By Joseph DeCaro, Worthy News Correspondent
TOSHKENT (Worthy News)-- A Christian in Uzbekistan has been fined and threatened with further punishment after religious literature was seized from his home during a raid by Uzbek police in August, according to Barnabas Aid.
Artur Alpayev was fined 50 times Uzbekistan's minimum monthly wage for storing religious literature at his home in Navoi.
During sentencing, Judge Oltinbek Mansurov said: "We will continue fining you unless you stop storing religious literature in your home."
The judge said that the literature should have been stored in a building belonging to a registered religious organization, but Alpayev is a member of a Christian denomination that refuses on principle to seek state registration.
That same month police also raided Maksim and Tatyana Kostin's home in Tashkent; Christian books and materials were seized, including childrens' Bibles. The Kostin's were singled-out despite being members of an officially registered religious denomination.

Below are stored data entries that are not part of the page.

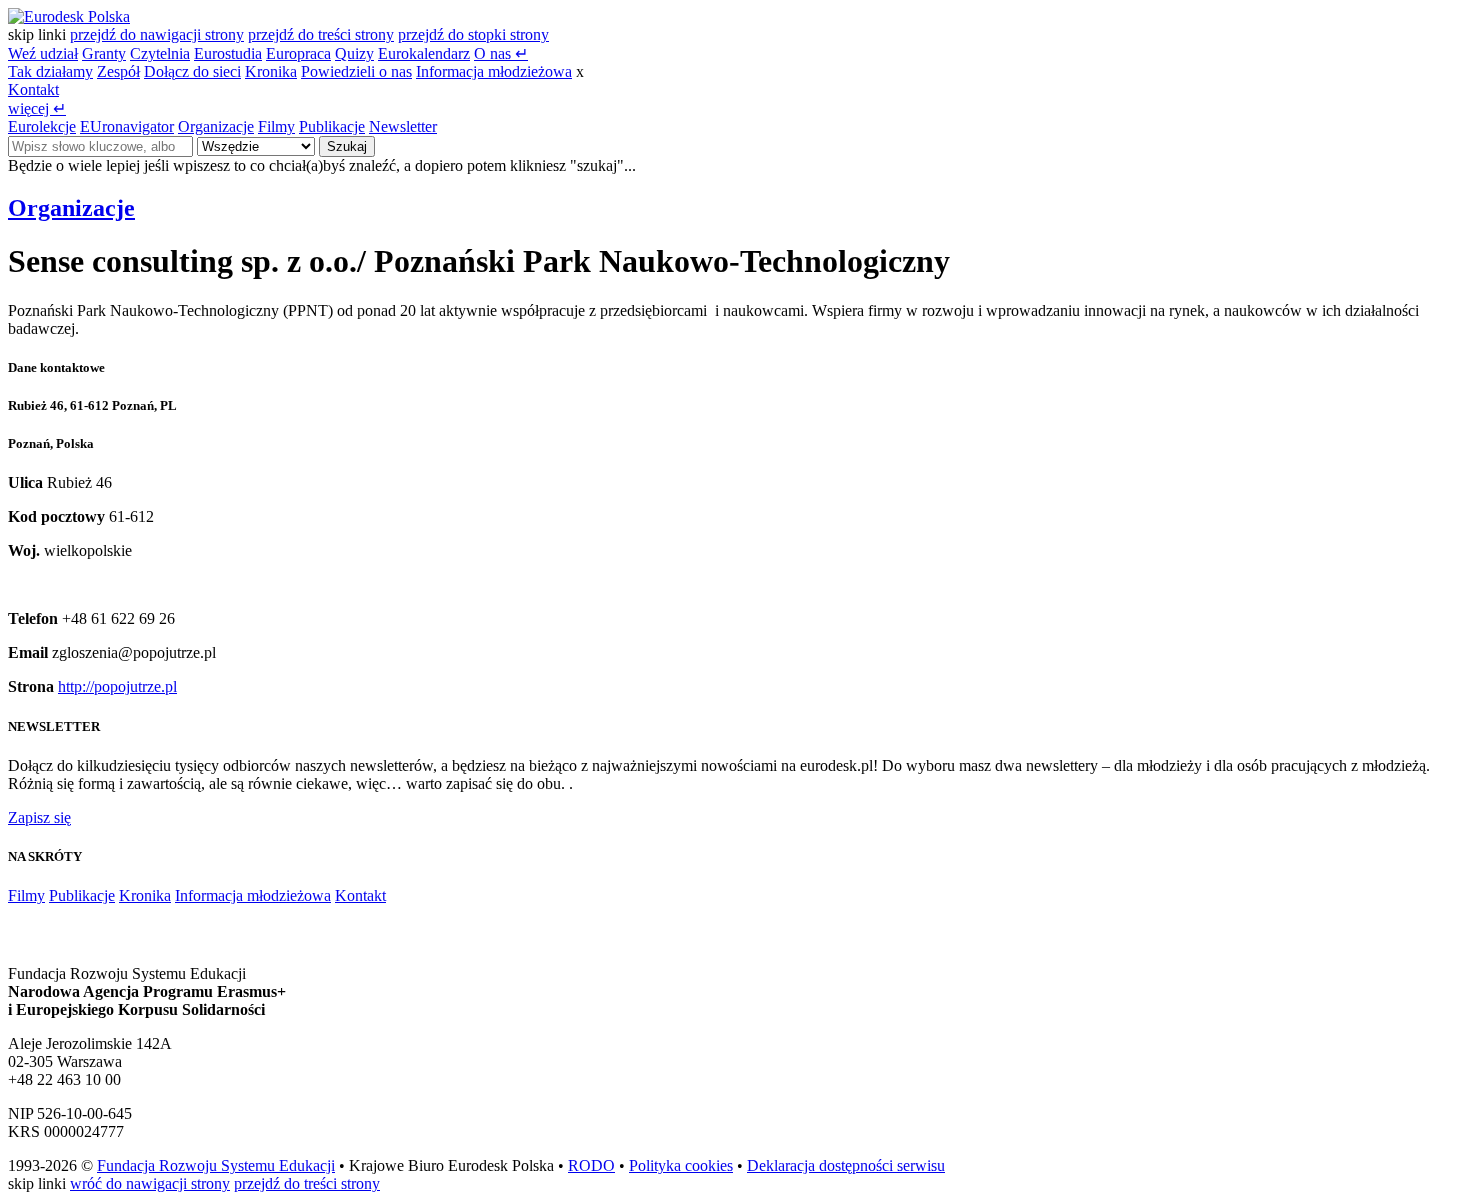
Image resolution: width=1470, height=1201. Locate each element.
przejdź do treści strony (321, 34)
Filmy (276, 126)
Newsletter (403, 126)
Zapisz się (39, 817)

The raid on the Kostin's followed an earlier search at the home of Aleksei and Diana Meshkov in Samarkand; among the items confiscated were 21 Christian books -- including two Bibles in Braille -- and 132 biblical broadsides.
Confiscated items are often ordered destroyed by the court.
In Uzbekistan, all religious literature is subject to censorship by the government before it can be privately owned, but there is no law per se that bans individuals from owning religious literature. The only personal prohibition applies to materials that encourage people to change their beliefs or that "distort religious canons".